QUOTED TEXT:
On Sunday, March 31, 2019 at 11:58:46 AM UTC-5, Bruno Marchal wrote:
>
>
> On 30 Mar 2019, at 07:15, Philip Thrift >
> wrote:
>
>
>
>
> https://thenewstack.io/which-programming-languages-use-the-least-electricity/
>
> Which language one uses makes a physical difference.
>
>
> That is correct, interesting for the application, but not directly
> relevant for the “ontological problem” and the mind-body problem.
>
> Physics is not able to make any prediction without assuming something
> (what exactly) capable of selecting our computation in arithmetic.
> Theologically, it still invoke an ontology, which cannot be done when doing
> science.
>
> The fact that efficient computation “survives”, and non efficient do not,
> requires magic if the environnement does not map the finitely many
> accessible histories at (or below) our substitution level.
>
> A quantum computation does not require any energy, note. And both
> observation, and mechanism seems to force the physical reality into a
> combinatory algebra without Kestrel (Kxy = x, which eliminates the
> information in y), nor Starling S (Sxyz = xz(yz)) nor any duplicator (no
> Mocking Bird like M, Mx = xx). Information cannot be physically created,
> nor eliminated, nor duplicated.
>
> We can still have Turing universality without eliminators. Yet we lost
> Turing universality when we have no eliminators and no duplicators, but we
> can regain it with adding “measurement” modal operator (internally defined,
> or not). That is the combinatory BCI algebra, with a core physics where
> energy is a constant, and computations use no energy, yet relative
> subcomputation are allowed to make relative measurement, leading to
> apparent (indexical) breaking of the core laws, and apparent elimination of
> “memories”. There are Turing universal group and group have natural mesure
> theory associated with them, but again, such group must be justified
> mathematically (and theologically to get the private (first person) parts
> not eliminated).

[Interface element records]
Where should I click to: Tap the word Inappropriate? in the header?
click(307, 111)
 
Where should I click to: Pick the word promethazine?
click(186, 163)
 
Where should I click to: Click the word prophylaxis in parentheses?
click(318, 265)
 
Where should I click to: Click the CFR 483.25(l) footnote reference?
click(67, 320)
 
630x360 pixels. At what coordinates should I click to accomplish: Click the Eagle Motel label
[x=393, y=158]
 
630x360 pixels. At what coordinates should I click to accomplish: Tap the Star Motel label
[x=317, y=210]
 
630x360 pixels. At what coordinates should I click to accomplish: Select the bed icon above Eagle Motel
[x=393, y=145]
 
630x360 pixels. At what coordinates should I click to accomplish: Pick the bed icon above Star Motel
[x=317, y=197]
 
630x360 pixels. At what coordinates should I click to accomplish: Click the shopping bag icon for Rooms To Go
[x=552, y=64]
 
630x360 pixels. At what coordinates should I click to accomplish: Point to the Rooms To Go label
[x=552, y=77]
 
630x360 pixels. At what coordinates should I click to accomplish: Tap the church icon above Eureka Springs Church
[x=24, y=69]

GIVEN REQUEST A: Reproduce a passage from the quoted post on computation and physics word for word. Begin at the words "On Sunday, March" and stop after "a physical difference.".
GIVEN REQUEST B:
Answer these questions using the quoted post on computation and physics:
(i) What does the Kestrel combinator eliminate?
(ii) What does the post say a quantum computation does not require?
(iii) What name does the post give to the algebra with no eliminators and no duplicators but with an added "measurement" modal operator?
GIVEN REQUEST C: Continue the quoted post on computation and physics, starting after its last sentence.

ANSWER A:
On Sunday, March 31, 2019 at 11:58:46 AM UTC-5, Bruno Marchal wrote:
>
>
> On 30 Mar 2019, at 07:15, Philip Thrift >
> wrote:
>
>
>
>
> https://thenewstack.io/which-programming-languages-use-the-least-electricity/
>
> Which language one uses makes a physical difference.

ANSWER B:
(i) The information in y.
(ii) Any energy.
(iii) The combinatory BCI algebra.

ANSWER C:
>
> Thinking of group, I have said that physics is a symphony played by the
> number 0, 1, e, PI, gamma, and with the number 24 has chief orchestra. To
> be honest, my motivation comes more from physics and number theory than
> from Metamathematics (mathematical logic, machine theology), and it makes
> me nervous that the number theorist stumble on the right physics before the
> theologian (leading to an arithmeticalism still capable of eliminating the
> first person for awhile). Here is a nice video where John Baez explains
> well why he likes 24 too, and its main role in String Theory (the Riemann
> related to the Monster Group and Moonshine (where deep relation occurs
> between fundamental physics and number theory).
>
>
> To be sure, my favorite reason to love 24 is more the one related to Hardy
> Rademacher and Ramanujan exact formula for the number of partition of a
> number. That plays also some role in fundamental chemistry and
> classification of “orbitals” (or quantum stationary waves).
>
> Bruno
>
>
>
Every programming language has physical semantics -- which depends on its
material computing substrate -- in addition to (substrate-independent)
denotational and operational semantics . That includes quantum programming
languages, like QASM [ https://arxiv.org/abs/1707.03429 ] (for IBM's Q
computer).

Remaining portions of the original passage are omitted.